There were too many photos of Bertie already on her phone.

She turned back to her CV on the laptop. The job was to lead a marketing team for a small organic chocolate brand that had just been bought out by a major food manufacturer. They wanted someone with big corporate experience, but with a delicate touch – something she had, from the organics launches she’d worked on in her last job. On paper, it was perfect, and it was only thirty miles away, outside Birmingham.

‘How bad would it be,’ she went on, ‘to tell Maria Purcell that I don’t want to take this chance of a lifetime because I’m trying for a baby? It’s better than going for it, then bailing out on maternity leave, right, Bertie? More honest?’

She paused, and looked down at Bertie, now rolled onto his back, offering her a view of his speckled ermine tummy. He was a different dog to the creature she’d taken in a few weeks ago. He hadn’t been cowed, like some of the dogs, but there’d been a sadness about him, as if he was trying extra hard to make them love him so they wouldn’t leave. Now when he rolled over, he closed his eyes, knowing a tickle was seconds away.

How had they lived properly without him?

 

Johnny’s reaction wasn’t quite what she’d expected.

Or rather, Natalie couldn’t quite put her finger on what his reaction was. He seemed keen in some respects – typically proud that she was obviously qualified for what was a pretty high-level job opening, and typically rude about the management jargonese – but at the same time, she got the feeling he was holding something back.

They were lounging on the sofa after dinner, one at each end with Bertie sprawled across the middle.

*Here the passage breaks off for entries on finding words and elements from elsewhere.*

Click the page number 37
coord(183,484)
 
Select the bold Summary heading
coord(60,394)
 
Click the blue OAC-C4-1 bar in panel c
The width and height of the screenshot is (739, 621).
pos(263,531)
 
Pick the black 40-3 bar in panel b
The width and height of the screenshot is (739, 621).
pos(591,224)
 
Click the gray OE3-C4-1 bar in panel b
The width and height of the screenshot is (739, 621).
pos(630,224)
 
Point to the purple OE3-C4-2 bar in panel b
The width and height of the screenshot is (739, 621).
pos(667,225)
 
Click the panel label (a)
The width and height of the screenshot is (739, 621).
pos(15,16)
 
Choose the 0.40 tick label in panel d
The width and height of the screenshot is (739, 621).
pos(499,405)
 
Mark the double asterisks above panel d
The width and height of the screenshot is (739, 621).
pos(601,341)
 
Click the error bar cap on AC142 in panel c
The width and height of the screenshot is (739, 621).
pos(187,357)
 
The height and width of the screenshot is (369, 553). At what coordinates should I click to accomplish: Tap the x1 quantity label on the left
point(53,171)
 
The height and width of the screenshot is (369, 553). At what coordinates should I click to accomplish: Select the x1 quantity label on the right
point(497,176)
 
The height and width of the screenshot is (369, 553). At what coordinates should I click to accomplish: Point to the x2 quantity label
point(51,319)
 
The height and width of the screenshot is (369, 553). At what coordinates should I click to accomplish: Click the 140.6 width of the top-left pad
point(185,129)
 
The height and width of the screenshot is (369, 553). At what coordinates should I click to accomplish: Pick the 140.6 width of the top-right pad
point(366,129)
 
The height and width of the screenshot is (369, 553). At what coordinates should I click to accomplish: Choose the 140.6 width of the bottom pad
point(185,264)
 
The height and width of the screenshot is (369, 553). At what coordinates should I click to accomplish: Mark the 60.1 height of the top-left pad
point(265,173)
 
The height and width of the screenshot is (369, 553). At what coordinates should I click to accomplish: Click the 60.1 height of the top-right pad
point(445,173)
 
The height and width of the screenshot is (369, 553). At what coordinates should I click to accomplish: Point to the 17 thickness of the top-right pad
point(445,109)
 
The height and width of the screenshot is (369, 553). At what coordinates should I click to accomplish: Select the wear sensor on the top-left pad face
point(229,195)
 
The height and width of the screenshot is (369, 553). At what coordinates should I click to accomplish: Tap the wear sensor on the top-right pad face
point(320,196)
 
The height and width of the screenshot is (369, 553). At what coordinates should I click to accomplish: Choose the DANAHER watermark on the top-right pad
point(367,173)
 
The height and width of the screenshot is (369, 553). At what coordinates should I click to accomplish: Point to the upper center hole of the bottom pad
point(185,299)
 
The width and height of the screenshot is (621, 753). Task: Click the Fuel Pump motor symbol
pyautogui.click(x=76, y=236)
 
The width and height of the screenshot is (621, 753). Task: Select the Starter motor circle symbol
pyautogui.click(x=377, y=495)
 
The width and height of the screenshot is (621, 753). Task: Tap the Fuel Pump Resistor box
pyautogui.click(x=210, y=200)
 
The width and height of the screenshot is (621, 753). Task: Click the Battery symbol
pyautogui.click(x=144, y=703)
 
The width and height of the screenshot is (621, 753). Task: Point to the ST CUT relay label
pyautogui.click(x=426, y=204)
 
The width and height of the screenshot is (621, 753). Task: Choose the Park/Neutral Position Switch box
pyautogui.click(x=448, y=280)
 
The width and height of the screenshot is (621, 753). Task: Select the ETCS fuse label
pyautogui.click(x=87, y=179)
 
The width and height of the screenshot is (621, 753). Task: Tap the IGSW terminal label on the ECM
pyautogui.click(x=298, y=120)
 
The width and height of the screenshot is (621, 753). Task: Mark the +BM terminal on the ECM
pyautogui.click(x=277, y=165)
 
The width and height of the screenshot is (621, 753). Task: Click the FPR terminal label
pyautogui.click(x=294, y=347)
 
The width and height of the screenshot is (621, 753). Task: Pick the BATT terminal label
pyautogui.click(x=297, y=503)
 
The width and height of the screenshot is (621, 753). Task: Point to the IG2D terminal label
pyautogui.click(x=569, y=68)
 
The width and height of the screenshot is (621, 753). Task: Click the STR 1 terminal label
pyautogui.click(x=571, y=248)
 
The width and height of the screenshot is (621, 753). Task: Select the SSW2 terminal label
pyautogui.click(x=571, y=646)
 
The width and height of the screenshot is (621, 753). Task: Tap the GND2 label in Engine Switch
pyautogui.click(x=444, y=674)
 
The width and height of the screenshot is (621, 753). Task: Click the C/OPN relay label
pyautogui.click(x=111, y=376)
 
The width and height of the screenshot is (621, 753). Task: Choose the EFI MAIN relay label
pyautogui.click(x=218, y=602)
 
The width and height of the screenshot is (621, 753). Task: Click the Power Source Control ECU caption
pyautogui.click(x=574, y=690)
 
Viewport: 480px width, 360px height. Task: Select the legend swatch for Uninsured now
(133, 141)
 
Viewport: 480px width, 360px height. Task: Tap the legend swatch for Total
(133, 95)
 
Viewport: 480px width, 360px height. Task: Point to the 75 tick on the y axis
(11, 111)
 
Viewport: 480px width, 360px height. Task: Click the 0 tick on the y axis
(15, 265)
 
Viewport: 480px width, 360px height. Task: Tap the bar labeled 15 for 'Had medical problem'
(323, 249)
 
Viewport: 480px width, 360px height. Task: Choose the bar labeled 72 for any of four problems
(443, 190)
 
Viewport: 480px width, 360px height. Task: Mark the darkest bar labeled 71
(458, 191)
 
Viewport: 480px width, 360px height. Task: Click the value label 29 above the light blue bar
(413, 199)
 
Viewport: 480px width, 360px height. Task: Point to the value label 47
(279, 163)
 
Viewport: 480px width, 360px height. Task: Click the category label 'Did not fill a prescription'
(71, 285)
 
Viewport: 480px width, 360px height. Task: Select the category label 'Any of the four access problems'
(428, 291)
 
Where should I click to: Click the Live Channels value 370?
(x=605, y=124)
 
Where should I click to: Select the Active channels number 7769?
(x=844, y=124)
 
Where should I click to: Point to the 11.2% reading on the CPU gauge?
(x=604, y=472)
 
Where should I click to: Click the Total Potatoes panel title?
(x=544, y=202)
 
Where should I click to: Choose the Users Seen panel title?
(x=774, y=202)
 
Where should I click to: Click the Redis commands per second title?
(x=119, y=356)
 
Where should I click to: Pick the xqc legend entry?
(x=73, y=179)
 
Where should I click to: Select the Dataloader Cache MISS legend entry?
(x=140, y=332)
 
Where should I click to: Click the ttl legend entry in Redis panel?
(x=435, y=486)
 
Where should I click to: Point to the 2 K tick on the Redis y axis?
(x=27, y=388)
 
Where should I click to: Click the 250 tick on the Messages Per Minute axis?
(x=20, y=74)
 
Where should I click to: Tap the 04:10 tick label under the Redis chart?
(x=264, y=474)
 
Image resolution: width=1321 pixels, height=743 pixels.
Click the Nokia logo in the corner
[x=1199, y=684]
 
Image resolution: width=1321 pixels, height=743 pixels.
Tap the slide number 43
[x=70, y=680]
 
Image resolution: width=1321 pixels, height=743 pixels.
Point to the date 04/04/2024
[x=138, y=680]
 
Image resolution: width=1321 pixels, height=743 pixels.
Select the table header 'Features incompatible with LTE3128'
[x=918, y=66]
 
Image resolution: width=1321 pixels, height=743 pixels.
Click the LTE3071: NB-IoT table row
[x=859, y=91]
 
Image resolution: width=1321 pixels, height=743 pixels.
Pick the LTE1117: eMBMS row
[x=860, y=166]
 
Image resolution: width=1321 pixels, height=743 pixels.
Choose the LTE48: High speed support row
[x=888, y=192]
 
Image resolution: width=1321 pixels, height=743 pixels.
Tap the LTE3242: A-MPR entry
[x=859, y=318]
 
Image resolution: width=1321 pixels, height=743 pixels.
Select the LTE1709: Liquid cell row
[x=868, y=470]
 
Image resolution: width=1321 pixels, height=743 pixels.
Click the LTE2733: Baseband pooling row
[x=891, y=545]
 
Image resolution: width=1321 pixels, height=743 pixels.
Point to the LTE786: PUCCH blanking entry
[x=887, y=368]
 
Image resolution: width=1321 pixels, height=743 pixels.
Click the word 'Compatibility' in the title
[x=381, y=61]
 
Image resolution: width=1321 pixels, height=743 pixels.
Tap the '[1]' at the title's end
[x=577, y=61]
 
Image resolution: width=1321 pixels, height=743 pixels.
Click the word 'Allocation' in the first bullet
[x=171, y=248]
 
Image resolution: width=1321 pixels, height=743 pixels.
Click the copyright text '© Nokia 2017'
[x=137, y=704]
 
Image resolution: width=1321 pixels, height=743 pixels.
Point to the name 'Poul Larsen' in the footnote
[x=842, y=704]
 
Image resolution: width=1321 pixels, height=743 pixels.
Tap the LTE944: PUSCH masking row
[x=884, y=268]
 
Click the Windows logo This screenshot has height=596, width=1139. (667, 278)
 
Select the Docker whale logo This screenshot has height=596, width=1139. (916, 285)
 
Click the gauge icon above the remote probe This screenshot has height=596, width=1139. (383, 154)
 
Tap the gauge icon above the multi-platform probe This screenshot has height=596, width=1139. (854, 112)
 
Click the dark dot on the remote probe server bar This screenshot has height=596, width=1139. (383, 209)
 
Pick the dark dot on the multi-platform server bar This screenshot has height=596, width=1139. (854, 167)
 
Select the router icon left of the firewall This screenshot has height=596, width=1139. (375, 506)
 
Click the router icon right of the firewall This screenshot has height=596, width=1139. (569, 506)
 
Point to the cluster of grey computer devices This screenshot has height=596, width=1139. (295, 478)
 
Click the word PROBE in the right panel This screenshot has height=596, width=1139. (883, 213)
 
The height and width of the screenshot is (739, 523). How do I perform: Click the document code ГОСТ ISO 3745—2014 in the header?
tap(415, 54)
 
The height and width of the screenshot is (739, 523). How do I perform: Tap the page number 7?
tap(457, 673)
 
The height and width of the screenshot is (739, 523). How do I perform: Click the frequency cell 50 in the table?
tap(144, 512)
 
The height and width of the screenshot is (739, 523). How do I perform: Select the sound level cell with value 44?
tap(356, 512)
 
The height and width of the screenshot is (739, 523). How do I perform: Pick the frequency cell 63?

It was a huge sofa they’d bought as a wedding present, big enough to lie on together to watch television, but not so big that Bill or any of their other single friends at the time would see it as a spare bed.

‘So, do you think I should send them my CV?’ she asked.

‘Up to you, Nat.’

‘I know, but should I?’

Johnny put the job description down. His face was deliberately blank. ‘It’s a great opportunity. You’ve always wanted to lead a marketing team on your own, it’s a small team in a bigger player, you like chocolate. Sounds like you made it up yourself.’